▸ DIRECTIVE
Please extract and repeat the entries starting at the line containing "Open the 关键字 search type dropdown" and ending at the line containing "(x=1375, y=75)", copying them character for character.

— START —

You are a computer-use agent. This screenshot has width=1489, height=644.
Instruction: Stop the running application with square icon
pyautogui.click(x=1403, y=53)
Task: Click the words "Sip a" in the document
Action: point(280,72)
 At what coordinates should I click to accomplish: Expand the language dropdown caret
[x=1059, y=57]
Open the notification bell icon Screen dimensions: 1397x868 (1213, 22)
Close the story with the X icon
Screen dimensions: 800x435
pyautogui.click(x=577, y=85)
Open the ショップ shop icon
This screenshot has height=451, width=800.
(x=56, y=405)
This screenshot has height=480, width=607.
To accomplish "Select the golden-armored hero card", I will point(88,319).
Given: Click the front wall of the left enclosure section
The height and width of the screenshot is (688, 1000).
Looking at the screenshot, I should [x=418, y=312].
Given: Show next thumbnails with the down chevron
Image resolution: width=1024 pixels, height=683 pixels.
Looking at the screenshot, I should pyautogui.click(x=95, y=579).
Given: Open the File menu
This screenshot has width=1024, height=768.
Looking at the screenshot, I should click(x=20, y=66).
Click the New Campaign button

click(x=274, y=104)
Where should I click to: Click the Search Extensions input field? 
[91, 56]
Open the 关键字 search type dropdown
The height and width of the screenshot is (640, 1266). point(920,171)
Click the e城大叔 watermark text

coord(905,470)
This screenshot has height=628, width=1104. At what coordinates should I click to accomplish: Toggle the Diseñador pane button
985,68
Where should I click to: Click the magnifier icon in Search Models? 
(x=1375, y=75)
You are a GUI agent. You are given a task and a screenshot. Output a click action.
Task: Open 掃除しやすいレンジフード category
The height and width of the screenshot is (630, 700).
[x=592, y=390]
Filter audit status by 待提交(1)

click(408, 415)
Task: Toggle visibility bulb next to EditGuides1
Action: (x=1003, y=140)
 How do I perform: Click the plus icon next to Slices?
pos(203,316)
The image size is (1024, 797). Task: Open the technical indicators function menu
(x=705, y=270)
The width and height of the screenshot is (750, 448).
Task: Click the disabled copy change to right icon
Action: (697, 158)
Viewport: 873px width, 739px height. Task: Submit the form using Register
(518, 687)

— END —

▸ ANSWER TO THIS PROBLEM
Open the 关键字 search type dropdown
The height and width of the screenshot is (640, 1266). point(920,171)
Click the e城大叔 watermark text

coord(905,470)
This screenshot has height=628, width=1104. At what coordinates should I click to accomplish: Toggle the Diseñador pane button
985,68
Where should I click to: Click the magnifier icon in Search Models? 
(x=1375, y=75)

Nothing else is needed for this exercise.